Clause 35: The golf club head of clause 34, wherein the density is 4.413 g/cc.

Clause 36: The golf club head of clause 29, wherein the α-β titanium alloy has a Young’s modulus of 14 Mpsi to 20 Mpsi.

Claims (20)

As a titanium alloy:
An α-β titanium alloy comprising 5.0 wt% to 8.0 wt% of aluminum (Al), 1.0 wt% to 5.5 wt% of vanadium (V), and 0.75 wt% to 2.5 wt% of molybdenum (Mo). Phosphorus α-β titanium alloy;
Density between 4.35 g/cc and 4.50 g/cc
Titanium alloy containing. The method of claim 1, wherein the α-β titanium alloy contains 0.2 wt% to 1.0 wt% of iron (Fe), 0.1 wt% to 0.2 wt% of silicon (Si), and 0.25 wt% or less of oxygen (O). A titanium alloy comprising: The titanium alloy of claim 1, wherein the α-β titanium alloy contains 6.0 wt% to 8.0 wt% of aluminum (Al).
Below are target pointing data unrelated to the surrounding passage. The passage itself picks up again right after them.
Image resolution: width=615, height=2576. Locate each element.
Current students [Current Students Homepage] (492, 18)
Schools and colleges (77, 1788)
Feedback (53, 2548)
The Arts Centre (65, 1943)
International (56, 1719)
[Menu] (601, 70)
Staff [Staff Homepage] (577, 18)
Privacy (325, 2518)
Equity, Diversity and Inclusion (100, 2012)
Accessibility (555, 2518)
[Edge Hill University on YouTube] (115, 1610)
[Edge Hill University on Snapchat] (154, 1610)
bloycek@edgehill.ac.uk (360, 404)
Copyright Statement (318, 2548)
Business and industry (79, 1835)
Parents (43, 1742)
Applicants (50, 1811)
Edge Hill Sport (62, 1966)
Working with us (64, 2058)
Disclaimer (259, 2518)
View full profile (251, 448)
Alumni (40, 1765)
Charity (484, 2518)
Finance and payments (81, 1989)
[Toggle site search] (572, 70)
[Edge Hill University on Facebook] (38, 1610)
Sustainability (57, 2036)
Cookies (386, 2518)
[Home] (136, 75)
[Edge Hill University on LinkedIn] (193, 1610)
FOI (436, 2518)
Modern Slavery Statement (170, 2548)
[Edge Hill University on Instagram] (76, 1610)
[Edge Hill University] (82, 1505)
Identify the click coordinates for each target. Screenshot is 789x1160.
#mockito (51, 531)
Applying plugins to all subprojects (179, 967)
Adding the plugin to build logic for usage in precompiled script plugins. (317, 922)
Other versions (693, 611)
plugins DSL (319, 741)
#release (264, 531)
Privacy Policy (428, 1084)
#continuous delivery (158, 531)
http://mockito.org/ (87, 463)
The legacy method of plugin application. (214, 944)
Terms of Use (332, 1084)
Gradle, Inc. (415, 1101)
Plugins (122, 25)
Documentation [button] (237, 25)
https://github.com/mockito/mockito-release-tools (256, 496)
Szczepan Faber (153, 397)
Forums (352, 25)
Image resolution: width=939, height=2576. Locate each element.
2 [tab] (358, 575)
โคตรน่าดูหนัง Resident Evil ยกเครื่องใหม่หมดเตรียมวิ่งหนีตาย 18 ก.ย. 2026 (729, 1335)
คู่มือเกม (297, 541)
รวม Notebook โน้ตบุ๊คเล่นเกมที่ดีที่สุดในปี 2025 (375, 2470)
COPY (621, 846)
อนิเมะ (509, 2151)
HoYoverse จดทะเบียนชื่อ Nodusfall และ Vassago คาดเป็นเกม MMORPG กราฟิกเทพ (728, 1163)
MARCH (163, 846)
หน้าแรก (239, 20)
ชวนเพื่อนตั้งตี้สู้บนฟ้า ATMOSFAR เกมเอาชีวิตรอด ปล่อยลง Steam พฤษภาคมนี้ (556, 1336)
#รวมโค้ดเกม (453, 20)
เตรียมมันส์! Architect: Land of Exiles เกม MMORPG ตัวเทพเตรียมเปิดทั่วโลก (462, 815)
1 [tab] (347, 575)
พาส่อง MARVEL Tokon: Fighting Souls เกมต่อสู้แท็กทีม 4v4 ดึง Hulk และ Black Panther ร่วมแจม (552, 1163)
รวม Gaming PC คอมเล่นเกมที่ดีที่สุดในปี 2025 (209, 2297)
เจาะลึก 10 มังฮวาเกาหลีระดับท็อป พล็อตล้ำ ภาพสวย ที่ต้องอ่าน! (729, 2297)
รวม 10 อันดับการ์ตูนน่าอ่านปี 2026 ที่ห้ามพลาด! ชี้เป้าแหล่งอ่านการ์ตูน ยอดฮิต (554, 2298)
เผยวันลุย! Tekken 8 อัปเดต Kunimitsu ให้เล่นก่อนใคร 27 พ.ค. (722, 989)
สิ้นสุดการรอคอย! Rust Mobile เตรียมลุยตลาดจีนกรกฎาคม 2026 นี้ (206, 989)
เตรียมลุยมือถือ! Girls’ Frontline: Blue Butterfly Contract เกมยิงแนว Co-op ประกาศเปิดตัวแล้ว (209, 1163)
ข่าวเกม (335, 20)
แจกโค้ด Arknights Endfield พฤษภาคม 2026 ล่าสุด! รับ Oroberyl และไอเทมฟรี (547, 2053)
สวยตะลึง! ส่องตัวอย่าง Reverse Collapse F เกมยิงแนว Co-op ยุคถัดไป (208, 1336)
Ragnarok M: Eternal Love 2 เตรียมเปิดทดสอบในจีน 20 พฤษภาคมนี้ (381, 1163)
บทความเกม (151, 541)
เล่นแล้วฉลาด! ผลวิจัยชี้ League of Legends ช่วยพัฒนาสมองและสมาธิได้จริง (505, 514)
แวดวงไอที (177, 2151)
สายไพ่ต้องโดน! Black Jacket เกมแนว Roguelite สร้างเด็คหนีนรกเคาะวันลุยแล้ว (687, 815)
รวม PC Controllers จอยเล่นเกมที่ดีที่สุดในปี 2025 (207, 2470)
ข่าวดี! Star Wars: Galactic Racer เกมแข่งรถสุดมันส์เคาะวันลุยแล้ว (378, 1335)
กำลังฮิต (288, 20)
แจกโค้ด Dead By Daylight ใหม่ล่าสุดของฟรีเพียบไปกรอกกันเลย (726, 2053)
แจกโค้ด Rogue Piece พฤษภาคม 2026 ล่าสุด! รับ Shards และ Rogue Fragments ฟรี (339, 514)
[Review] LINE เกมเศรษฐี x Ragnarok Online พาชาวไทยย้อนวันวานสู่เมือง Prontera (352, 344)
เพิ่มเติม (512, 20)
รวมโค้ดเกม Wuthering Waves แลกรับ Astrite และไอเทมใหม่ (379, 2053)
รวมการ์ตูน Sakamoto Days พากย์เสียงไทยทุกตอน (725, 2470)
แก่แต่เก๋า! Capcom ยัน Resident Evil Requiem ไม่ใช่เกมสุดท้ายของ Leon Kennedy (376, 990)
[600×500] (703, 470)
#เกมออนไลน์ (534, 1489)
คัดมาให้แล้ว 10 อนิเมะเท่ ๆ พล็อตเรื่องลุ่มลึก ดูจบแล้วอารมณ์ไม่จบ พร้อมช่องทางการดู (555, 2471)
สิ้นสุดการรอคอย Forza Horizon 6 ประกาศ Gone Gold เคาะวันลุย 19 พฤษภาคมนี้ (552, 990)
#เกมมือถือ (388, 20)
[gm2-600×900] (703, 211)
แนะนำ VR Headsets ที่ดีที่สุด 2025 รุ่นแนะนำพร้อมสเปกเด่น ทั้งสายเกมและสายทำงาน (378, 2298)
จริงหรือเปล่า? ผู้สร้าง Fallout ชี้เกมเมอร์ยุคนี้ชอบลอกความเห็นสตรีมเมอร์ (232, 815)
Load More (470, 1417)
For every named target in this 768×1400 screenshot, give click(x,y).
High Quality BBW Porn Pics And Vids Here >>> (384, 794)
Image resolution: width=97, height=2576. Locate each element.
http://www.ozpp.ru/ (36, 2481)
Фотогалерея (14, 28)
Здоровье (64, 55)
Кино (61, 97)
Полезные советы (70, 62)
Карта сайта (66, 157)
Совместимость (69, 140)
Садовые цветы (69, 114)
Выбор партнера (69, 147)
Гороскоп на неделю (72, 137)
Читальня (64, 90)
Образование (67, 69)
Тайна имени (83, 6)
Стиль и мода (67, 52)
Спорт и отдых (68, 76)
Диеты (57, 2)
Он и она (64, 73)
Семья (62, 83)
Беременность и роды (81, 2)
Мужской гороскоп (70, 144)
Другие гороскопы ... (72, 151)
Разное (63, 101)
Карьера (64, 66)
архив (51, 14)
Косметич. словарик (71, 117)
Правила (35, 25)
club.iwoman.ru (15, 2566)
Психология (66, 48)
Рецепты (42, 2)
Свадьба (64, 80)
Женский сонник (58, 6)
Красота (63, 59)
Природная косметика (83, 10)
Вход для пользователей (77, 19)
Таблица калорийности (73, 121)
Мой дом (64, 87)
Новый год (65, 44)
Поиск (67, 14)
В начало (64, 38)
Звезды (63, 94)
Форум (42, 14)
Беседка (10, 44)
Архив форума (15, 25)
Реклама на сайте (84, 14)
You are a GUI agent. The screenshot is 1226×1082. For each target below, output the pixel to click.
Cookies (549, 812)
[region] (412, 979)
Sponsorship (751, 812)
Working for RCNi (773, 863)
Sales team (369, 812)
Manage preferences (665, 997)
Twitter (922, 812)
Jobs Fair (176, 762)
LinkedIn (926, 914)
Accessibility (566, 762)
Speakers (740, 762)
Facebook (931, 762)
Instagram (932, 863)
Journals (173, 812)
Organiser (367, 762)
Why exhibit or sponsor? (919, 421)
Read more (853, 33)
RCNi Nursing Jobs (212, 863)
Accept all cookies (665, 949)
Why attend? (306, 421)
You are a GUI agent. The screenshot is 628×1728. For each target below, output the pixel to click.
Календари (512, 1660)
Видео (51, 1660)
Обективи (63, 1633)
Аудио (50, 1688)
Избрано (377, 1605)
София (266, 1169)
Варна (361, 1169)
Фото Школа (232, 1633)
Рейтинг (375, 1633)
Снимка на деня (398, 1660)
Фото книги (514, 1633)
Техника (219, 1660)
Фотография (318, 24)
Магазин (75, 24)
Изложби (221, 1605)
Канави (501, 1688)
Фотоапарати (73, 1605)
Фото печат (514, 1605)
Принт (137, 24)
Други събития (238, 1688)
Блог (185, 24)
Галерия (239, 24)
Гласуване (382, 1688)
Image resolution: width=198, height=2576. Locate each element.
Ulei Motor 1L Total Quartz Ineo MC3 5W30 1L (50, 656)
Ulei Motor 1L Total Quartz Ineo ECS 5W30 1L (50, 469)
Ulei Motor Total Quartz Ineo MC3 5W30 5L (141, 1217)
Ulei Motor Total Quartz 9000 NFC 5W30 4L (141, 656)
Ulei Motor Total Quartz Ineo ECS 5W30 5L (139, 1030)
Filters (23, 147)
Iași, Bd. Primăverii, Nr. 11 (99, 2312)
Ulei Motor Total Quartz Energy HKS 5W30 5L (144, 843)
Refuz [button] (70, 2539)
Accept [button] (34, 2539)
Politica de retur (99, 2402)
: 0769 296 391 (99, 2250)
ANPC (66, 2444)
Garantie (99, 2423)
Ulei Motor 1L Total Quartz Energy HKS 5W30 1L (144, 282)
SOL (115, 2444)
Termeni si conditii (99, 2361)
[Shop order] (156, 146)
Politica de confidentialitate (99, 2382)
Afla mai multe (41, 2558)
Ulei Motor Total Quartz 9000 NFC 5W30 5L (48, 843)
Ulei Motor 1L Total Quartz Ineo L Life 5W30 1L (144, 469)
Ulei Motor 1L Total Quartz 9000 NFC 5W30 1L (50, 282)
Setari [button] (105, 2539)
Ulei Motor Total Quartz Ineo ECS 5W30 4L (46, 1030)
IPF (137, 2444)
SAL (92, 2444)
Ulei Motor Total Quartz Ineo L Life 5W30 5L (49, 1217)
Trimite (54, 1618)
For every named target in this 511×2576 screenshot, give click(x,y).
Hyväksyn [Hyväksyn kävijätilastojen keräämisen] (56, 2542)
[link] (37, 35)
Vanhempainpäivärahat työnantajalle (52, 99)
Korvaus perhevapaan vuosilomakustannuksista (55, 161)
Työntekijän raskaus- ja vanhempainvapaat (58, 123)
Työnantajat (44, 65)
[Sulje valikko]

The titanium alloy of claim 1, wherein the α-β titanium alloy contains 5.0 wt% to 7.0 wt% of aluminum (Al). The titanium alloy of claim 1, wherein the α-β titanium alloy contains 6.0 wt% to 7.0 wt% of aluminum (Al). The titanium alloy of claim 1, wherein the α-β titanium alloy contains 0.25 wt% or less of oxygen (O). The titanium alloy of claim 1, wherein the α-β titanium alloy contains 0.20 wt% or less of oxygen (O). The titanium alloy of claim 1, wherein the α-β titanium alloy contains 0.15 wt% or less of oxygen (O). The titanium alloy of claim 1, wherein the α-β titanium alloy contains 1.5 wt% to 3.5 wt% of vanadium (V). The titanium alloy of claim 1, wherein the α-β titanium alloy contains 3.0 wt% to 5.0 wt% of vanadium (V). The titanium alloy of claim 1, wherein the α-β titanium alloy contains 3.5 wt% to 5.5 wt% of vanadium (V). The titanium alloy of claim 1, wherein the α-β titanium alloy contains 1.5 wt% to 2.5 wt% of molybdenum (Mo). The titanium alloy of claim 1, wherein the α-β titanium alloy contains 0.2 wt% to 0.3 wt% of iron (Fe). The titanium alloy of claim 1, wherein the α-β titanium alloy has a solvus temperature of 800 to 1000. 15. The titanium alloy of claim 14, wherein the α-β titanium alloy has a solid solution temperature of less than 930°C. The titanium alloy of claim 1, wherein the α-β titanium alloy has a minimum yield strength of 150 ksi to 160 ksi. The titanium alloy of claim 1, wherein the α-β titanium alloy has a minimum elongation of 4.5% to 8.0%. 18. The titanium alloy of claim 17, wherein the α-β titanium alloy has a minimum elongation of less than 8.0%. The titanium alloy of claim 1, wherein the α-β titanium alloy has a density of 4.410 g/cc to 4.425 g/cc. The titanium alloy of claim 1, wherein the α-β titanium alloy has a Young's modulus of 15.4 Mpsi to 16.9 Mpsi.